◆ RECORDS ◆
□ □ □

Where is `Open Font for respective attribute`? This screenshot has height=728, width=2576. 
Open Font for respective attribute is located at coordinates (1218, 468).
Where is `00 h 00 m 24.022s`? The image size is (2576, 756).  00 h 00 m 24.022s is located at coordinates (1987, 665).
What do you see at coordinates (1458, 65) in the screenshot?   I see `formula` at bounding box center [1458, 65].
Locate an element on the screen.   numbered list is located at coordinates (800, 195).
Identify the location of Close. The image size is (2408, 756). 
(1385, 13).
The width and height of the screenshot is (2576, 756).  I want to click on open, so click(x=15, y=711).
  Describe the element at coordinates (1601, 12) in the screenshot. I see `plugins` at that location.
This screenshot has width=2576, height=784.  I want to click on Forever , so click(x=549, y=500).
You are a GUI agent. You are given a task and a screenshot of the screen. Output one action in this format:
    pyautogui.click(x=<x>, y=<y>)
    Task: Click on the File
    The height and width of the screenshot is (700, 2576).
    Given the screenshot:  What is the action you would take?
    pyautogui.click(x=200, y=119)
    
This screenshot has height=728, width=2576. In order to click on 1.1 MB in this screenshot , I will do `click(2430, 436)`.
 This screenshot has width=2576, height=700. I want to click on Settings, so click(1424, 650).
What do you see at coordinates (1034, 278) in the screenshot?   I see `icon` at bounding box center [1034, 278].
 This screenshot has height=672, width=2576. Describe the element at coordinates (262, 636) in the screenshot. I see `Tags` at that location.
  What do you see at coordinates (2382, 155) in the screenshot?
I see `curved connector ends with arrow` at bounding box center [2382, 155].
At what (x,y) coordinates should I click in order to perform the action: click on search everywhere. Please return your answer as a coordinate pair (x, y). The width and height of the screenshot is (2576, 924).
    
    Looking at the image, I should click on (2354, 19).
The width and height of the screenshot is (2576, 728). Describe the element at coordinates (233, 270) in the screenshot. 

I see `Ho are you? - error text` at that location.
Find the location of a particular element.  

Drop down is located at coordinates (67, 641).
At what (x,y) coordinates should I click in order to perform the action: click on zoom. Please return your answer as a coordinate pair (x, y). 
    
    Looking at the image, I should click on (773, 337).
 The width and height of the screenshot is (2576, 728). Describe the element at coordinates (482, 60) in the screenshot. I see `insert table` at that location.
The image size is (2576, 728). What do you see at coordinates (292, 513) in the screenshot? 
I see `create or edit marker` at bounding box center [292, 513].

□ □ □

◆ REQUEST ◆
Swap every "Please return your answer" in the lines above for "Give your answer", then write out all the lines again with nothing else changed.

◆ FINISHED EXERCISE ◆
Where is `Open Font for respective attribute`? This screenshot has height=728, width=2576. 
Open Font for respective attribute is located at coordinates (1218, 468).
Where is `00 h 00 m 24.022s`? The image size is (2576, 756).  00 h 00 m 24.022s is located at coordinates (1987, 665).
What do you see at coordinates (1458, 65) in the screenshot?   I see `formula` at bounding box center [1458, 65].
Locate an element on the screen.   numbered list is located at coordinates (800, 195).
Identify the location of Close. The image size is (2408, 756). 
(1385, 13).
The width and height of the screenshot is (2576, 756).  I want to click on open, so click(x=15, y=711).
  Describe the element at coordinates (1601, 12) in the screenshot. I see `plugins` at that location.
This screenshot has width=2576, height=784.  I want to click on Forever , so click(x=549, y=500).
You are a GUI agent. You are given a task and a screenshot of the screen. Output one action in this format:
    pyautogui.click(x=<x>, y=<y>)
    Task: Click on the File
    The height and width of the screenshot is (700, 2576).
    Given the screenshot:  What is the action you would take?
    pyautogui.click(x=200, y=119)
    
This screenshot has height=728, width=2576. In order to click on 1.1 MB in this screenshot , I will do `click(2430, 436)`.
 This screenshot has width=2576, height=700. I want to click on Settings, so click(1424, 650).
What do you see at coordinates (1034, 278) in the screenshot?   I see `icon` at bounding box center [1034, 278].
 This screenshot has height=672, width=2576. Describe the element at coordinates (262, 636) in the screenshot. I see `Tags` at that location.
  What do you see at coordinates (2382, 155) in the screenshot?
I see `curved connector ends with arrow` at bounding box center [2382, 155].
At what (x,y) coordinates should I click in order to perform the action: click on search everywhere. Give your answer as a coordinate pair (x, y). The width and height of the screenshot is (2576, 924).
    
    Looking at the image, I should click on (2354, 19).
The width and height of the screenshot is (2576, 728). Describe the element at coordinates (233, 270) in the screenshot. 

I see `Ho are you? - error text` at that location.
Find the location of a particular element.  

Drop down is located at coordinates (67, 641).
At what (x,y) coordinates should I click in order to perform the action: click on zoom. Give your answer as a coordinate pair (x, y). 
    
    Looking at the image, I should click on (773, 337).
 The width and height of the screenshot is (2576, 728). Describe the element at coordinates (482, 60) in the screenshot. I see `insert table` at that location.
The image size is (2576, 728). What do you see at coordinates (292, 513) in the screenshot? 
I see `create or edit marker` at bounding box center [292, 513].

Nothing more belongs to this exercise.